Die Projekte beschäftigten sich mit einer intensiven Kartografie der Stadt, die es vermag, die Komplexität und die Dynamik des Gebietes, die Varietät der Formen seiner Inanspruchnahme sowie die Möglichkeiten der im Gange befindlichen Eingriffe aufzuzeigen. Es ist eine Arbeit an der Schnittstelle unterschiedlicher Vektoren, in den Zwischenräumen eines fragmentierten städtischen Gewebes und im unregelmäßigen Fluxus der Großstadt. Ziel ist es, neue Verbindungen zwischen den unterschiedlichsten Situationen zu schaffen, ihre Bedeutung und urbane, kulturelle und soziale Wirkung zu erweitern, sowie die Rezeption dieser Prozesse seitens der Bevölkerung zu intensivieren. Im Gegensatz zu den konventionellen Maßnahmen ging es im Rahmen von Arte/Cidade um ein hohes Maß an Experimentierfreudigkeit, da die Projekte mit Fakten und Variablen zu tun hatten, die sich der Vorhersage und der Kontrolle entziehen. Es sind dies Komponenten, die das Spiel der Akteure im urbanen Raum und die die der Stadt eingeschriebene Unbestimmtheit akzeptieren.

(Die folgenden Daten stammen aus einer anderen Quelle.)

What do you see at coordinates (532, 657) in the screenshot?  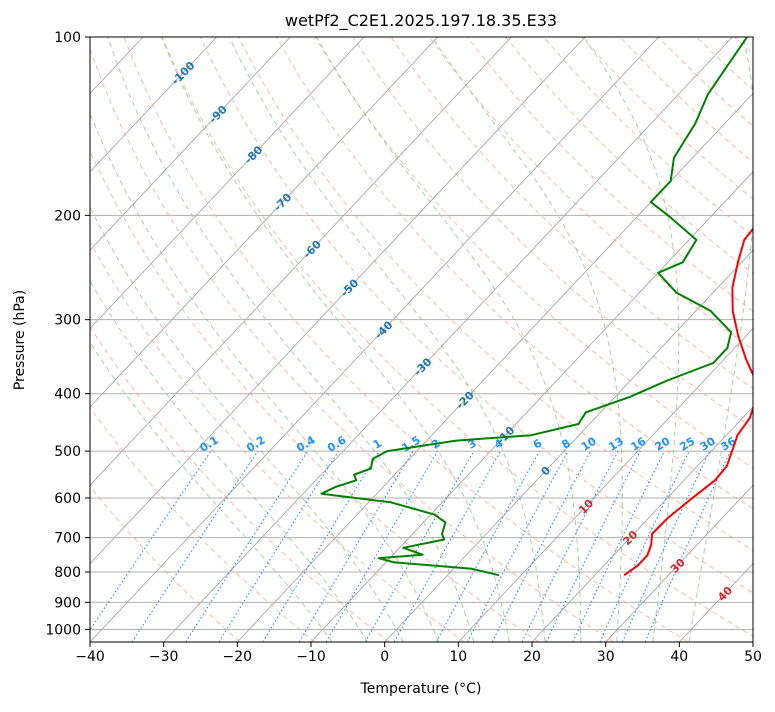 I see `x-tick-label: 20` at bounding box center [532, 657].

Interventionen in Großstädten verlegen die Frage nach der Rezeption großer urbaner Gebiete, die sich vollends den mental maps ihrer BewohnerInnen entziehen, auf die etablierten Parameter des Städtebaus und auf die Theorie von Kunst im öffentlichen Raum. Welche Fragen stellen sich in Bezug auf die öffentliche Wahrnehmung von Interventionen dieses Ausmaßes? Fällt die Wahl auf einen sich der persönlichen Erfahrung entziehenden Ort, so ist es unmöglich, einen gemeinsamen Begriff der Dimensionen und Zeichnung des Ortes zu finden. Städte unterliegen zusehends den Strategien der Monumentalisierung – Marketing, Immobiliengeschäfte und Kulturtourismus; Arte/Cidade steht für das Anliegen, den – diesen Prozessen inhärenten – Charakter des Spektakels zu vermeiden.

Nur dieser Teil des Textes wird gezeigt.